Oncologist. 2013;18(4):379-80. doi: 10.1634/theoncologist.2012-0221. Epub 2013 Apr 11.
Sorafenib has proven survival benefits in patients with advanced hepatocellular carcinoma (HCC). The viability of continuing sorafenib at a higher dosage in patients who experienced radiologic disease progression was investigated.
Patients who experienced disease progression while on sorafenib 400 mg twice daily were randomized to sorafenib 600 mg twice daily (n = 49) or best supportive care (n = 52). The primary end point was progression-free survival (PFS). Time to progression, overall survival, and safety were also evaluated.
The study did not meet its primary end point. The difference in PFS between the sorafenib arm (3.91 months) and the best supportive care arm (2.69 months) did not reach statistical significance (p = 0.086).
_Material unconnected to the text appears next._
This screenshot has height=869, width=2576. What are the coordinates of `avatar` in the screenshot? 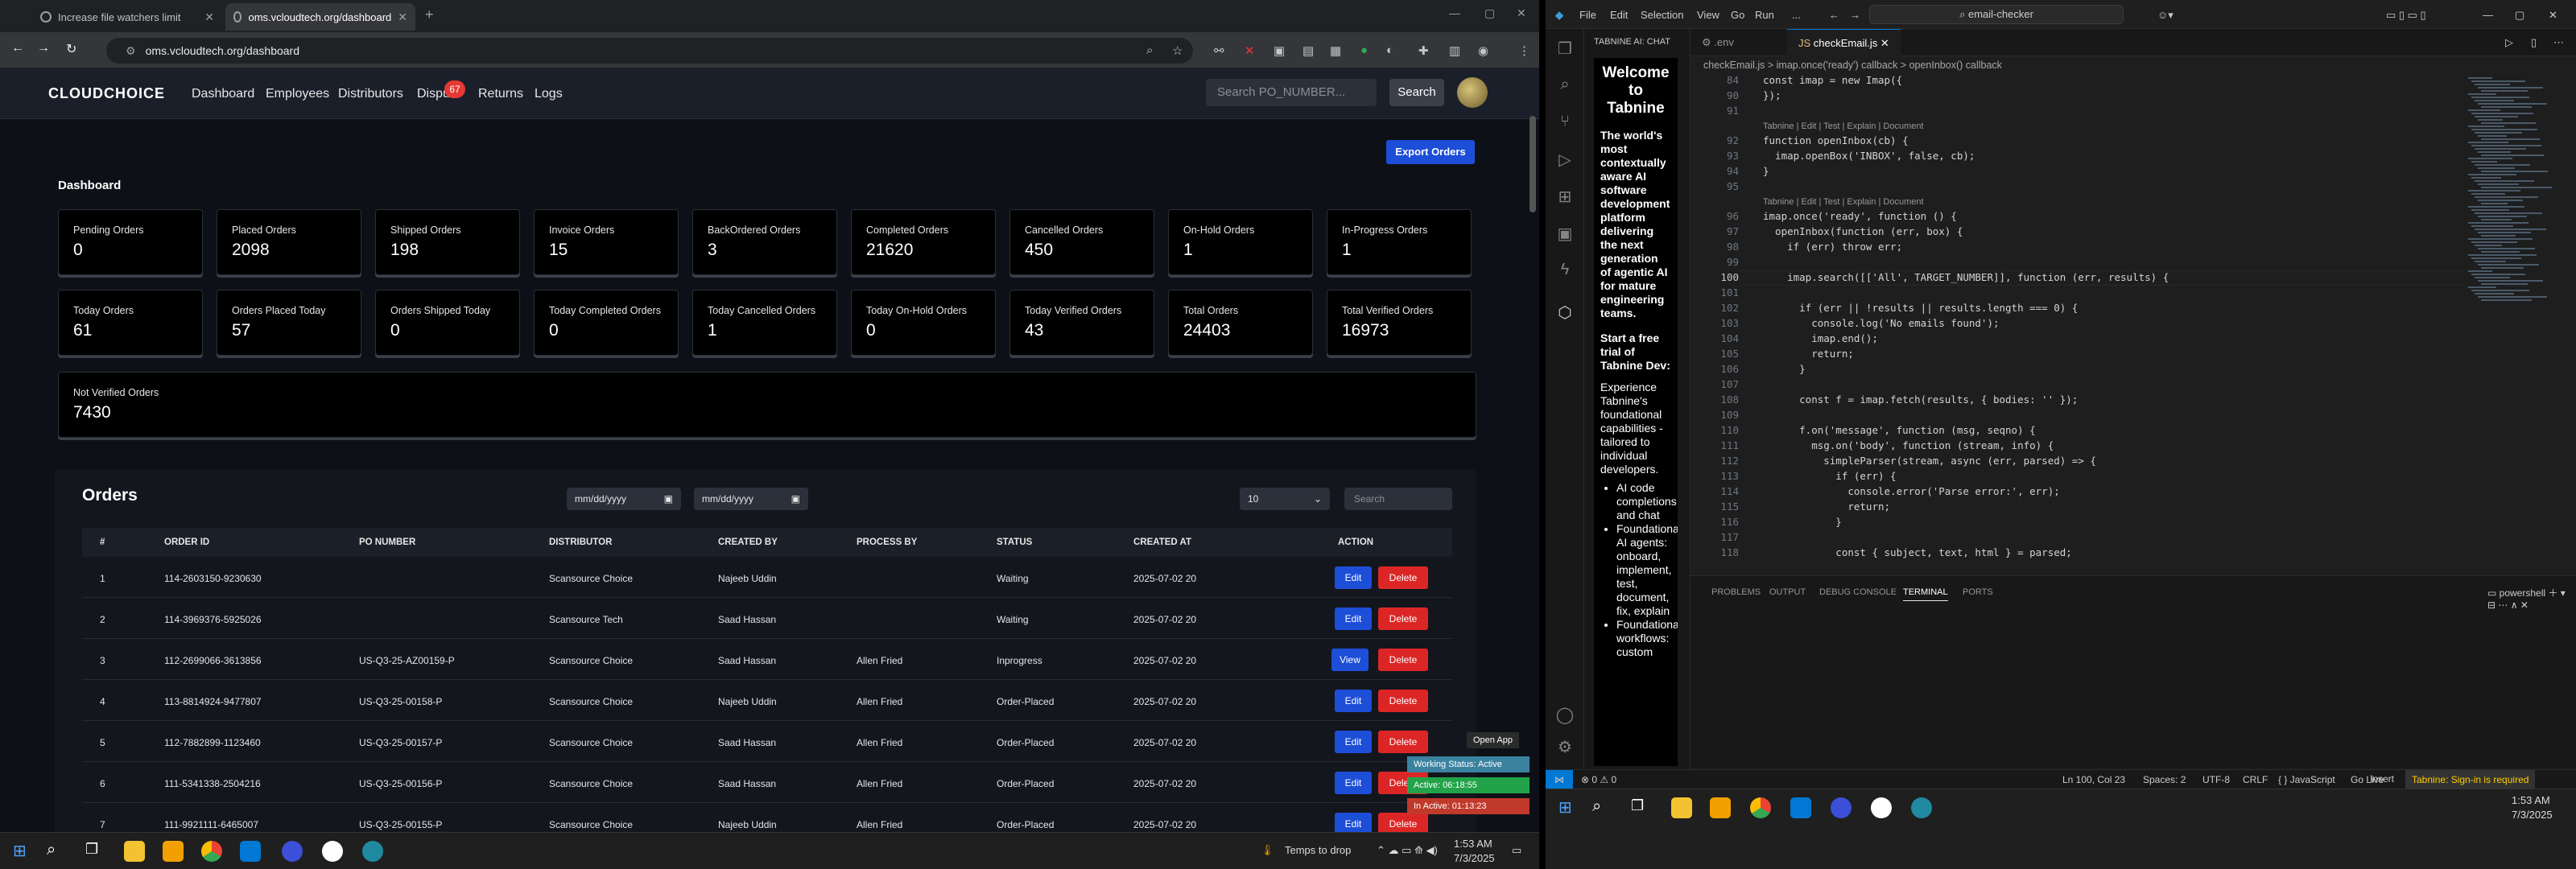 It's located at (1472, 92).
Adverse events were mainly grade 1-2 and similar across both groups. In the sorafenib arm, the most frequent events were diarrhea (80%), weight loss (75%), fatigue (67%), hand-foot-skin reaction (49%), abdominal pain (37%), and stomatitis (26%).
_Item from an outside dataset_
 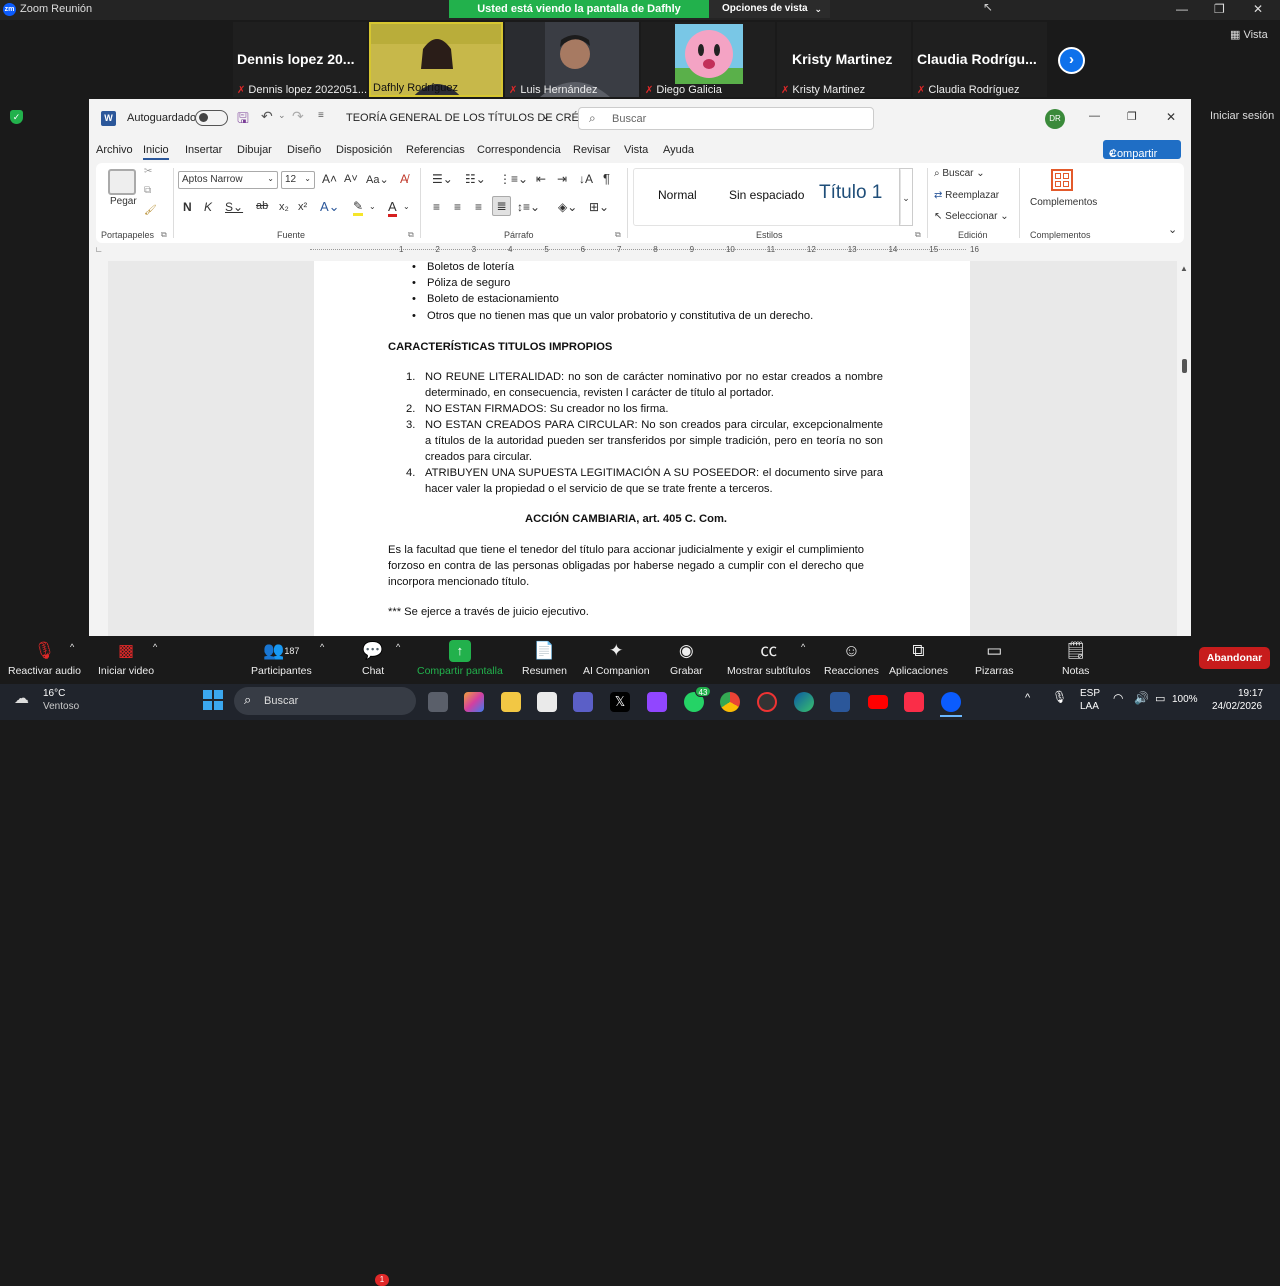 What do you see at coordinates (678, 195) in the screenshot?
I see `style-normal: Normal` at bounding box center [678, 195].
Escalated-dose sorafenib in patients with advanced HCC who progressed while on sorafenib, failed to provide any clinical benefit. Second-line treatment still remains an open issue to be explored in appropriate clinical trials.
索拉非尼已被证明可使晚期肝细胞癌(HCC)患者获益生存。本研究旨在探索对接受索拉非尼 400mg 每日两次治疗后出现影像学疾病进展的患者增加剂量继续使用索拉非尼的疗效。
在接受索拉非尼 400mg 每日两次治疗期间疾病进展的患者中,按 2:1 的比例随机分为索拉非尼 600mg 每日两次组(n=49)或最佳支持治疗组(n=52)。主要终点为无进展生存期(PFS)。同时评估了进展时间、总生存期和安全性。
本研究未达到主要终点。与最佳支持治疗组(2.69 个月)相比,索拉非尼组的 PFS(3.91 个月)差异无统计学意义(p=0.086)。两组不良反应主要为 1-2 级,且相似。在索拉非尼组中,最常见的事件是腹泻(80%)、体重减轻(75%)、乏力(67%)、手足皮肤反应(49%)、腹痛(37%)和口腔炎(26%)。
对接受索拉非尼治疗后进展的晚期 HCC 患者增加剂量使用索拉非尼并未带来任何临床获益。二线治疗仍然是一个有待在适当临床试验中探索的开放性问题。